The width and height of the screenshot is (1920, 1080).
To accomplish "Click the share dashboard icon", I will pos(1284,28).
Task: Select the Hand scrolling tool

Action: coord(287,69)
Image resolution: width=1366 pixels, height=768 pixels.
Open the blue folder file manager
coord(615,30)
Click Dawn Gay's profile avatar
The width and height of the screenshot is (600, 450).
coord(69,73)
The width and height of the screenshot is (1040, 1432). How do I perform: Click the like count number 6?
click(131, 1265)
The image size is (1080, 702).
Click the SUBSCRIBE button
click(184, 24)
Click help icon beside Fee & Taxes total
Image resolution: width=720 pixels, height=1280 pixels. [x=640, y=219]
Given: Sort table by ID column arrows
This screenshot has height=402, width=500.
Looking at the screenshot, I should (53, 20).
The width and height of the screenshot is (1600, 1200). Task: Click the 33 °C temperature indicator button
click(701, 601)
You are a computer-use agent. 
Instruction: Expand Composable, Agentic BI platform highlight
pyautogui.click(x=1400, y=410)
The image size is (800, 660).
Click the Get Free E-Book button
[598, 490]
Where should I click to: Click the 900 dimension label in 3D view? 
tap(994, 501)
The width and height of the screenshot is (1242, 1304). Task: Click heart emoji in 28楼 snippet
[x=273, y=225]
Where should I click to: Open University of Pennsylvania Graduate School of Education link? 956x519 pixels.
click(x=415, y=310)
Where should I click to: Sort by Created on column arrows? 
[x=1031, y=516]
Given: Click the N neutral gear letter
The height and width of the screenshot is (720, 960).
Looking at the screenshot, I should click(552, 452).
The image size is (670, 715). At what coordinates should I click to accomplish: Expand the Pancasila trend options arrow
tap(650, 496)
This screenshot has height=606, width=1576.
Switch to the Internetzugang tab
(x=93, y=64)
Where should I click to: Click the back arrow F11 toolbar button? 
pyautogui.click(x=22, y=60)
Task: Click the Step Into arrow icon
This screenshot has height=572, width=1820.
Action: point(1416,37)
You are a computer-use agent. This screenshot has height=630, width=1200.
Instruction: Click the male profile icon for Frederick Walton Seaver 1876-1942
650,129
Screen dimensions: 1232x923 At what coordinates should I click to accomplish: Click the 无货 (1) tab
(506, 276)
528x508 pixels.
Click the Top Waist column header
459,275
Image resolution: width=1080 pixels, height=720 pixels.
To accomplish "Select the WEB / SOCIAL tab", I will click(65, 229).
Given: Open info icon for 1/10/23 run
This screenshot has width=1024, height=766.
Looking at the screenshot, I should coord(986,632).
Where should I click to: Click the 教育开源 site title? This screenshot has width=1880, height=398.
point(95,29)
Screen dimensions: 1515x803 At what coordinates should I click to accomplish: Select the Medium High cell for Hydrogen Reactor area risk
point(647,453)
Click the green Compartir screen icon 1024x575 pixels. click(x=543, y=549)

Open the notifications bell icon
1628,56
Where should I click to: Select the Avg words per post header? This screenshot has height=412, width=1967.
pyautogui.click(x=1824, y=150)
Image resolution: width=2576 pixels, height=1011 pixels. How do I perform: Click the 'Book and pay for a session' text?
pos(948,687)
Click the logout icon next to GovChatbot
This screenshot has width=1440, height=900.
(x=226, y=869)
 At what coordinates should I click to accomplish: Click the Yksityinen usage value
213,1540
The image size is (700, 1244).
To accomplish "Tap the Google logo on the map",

§ **EXERCISE**
Would you write out the full listing exactly as given?

§ **WRITTEN SOLUTION**
The width and height of the screenshot is (1920, 1080).
To accomplish "Click the share dashboard icon", I will pos(1284,28).
Task: Select the Hand scrolling tool

Action: coord(287,69)
Image resolution: width=1366 pixels, height=768 pixels.
Open the blue folder file manager
coord(615,30)
Click Dawn Gay's profile avatar
The width and height of the screenshot is (600, 450).
coord(69,73)
The width and height of the screenshot is (1040, 1432). How do I perform: Click the like count number 6?
click(131, 1265)
The image size is (1080, 702).
Click the SUBSCRIBE button
click(184, 24)
Click help icon beside Fee & Taxes total
Image resolution: width=720 pixels, height=1280 pixels. [x=640, y=219]
Given: Sort table by ID column arrows
This screenshot has height=402, width=500.
Looking at the screenshot, I should (53, 20).
The width and height of the screenshot is (1600, 1200). Task: Click the 33 °C temperature indicator button
click(701, 601)
You are a computer-use agent. 
Instruction: Expand Composable, Agentic BI platform highlight
pyautogui.click(x=1400, y=410)
The image size is (800, 660).
Click the Get Free E-Book button
[598, 490]
Where should I click to: Click the 900 dimension label in 3D view? 
tap(994, 501)
The width and height of the screenshot is (1242, 1304). Task: Click heart emoji in 28楼 snippet
[x=273, y=225]
Where should I click to: Open University of Pennsylvania Graduate School of Education link? 956x519 pixels.
click(x=415, y=310)
Where should I click to: Sort by Created on column arrows? 
[x=1031, y=516]
Given: Click the N neutral gear letter
The height and width of the screenshot is (720, 960).
Looking at the screenshot, I should click(552, 452).
The image size is (670, 715). At what coordinates should I click to accomplish: Expand the Pancasila trend options arrow
tap(650, 496)
This screenshot has height=606, width=1576.
Switch to the Internetzugang tab
(x=93, y=64)
Where should I click to: Click the back arrow F11 toolbar button? 
pyautogui.click(x=22, y=60)
Task: Click the Step Into arrow icon
This screenshot has height=572, width=1820.
Action: point(1416,37)
You are a computer-use agent. This screenshot has height=630, width=1200.
Instruction: Click the male profile icon for Frederick Walton Seaver 1876-1942
650,129
Screen dimensions: 1232x923 At what coordinates should I click to accomplish: Click the 无货 (1) tab
(506, 276)
528x508 pixels.
Click the Top Waist column header
459,275
Image resolution: width=1080 pixels, height=720 pixels.
To accomplish "Select the WEB / SOCIAL tab", I will click(65, 229).
Given: Open info icon for 1/10/23 run
This screenshot has width=1024, height=766.
Looking at the screenshot, I should coord(986,632).
Where should I click to: Click the 教育开源 site title? This screenshot has width=1880, height=398.
point(95,29)
Screen dimensions: 1515x803 At what coordinates should I click to accomplish: Select the Medium High cell for Hydrogen Reactor area risk
point(647,453)
Click the green Compartir screen icon 1024x575 pixels. click(x=543, y=549)

Open the notifications bell icon
1628,56
Where should I click to: Select the Avg words per post header? This screenshot has height=412, width=1967.
pyautogui.click(x=1824, y=150)
Image resolution: width=2576 pixels, height=1011 pixels. How do I perform: Click the 'Book and pay for a session' text?
pos(948,687)
Click the logout icon next to GovChatbot
This screenshot has width=1440, height=900.
(x=226, y=869)
 At what coordinates should I click to accomplish: Click the Yksityinen usage value
213,1540
The image size is (700, 1244).
To accomplish "Tap the Google logo on the map",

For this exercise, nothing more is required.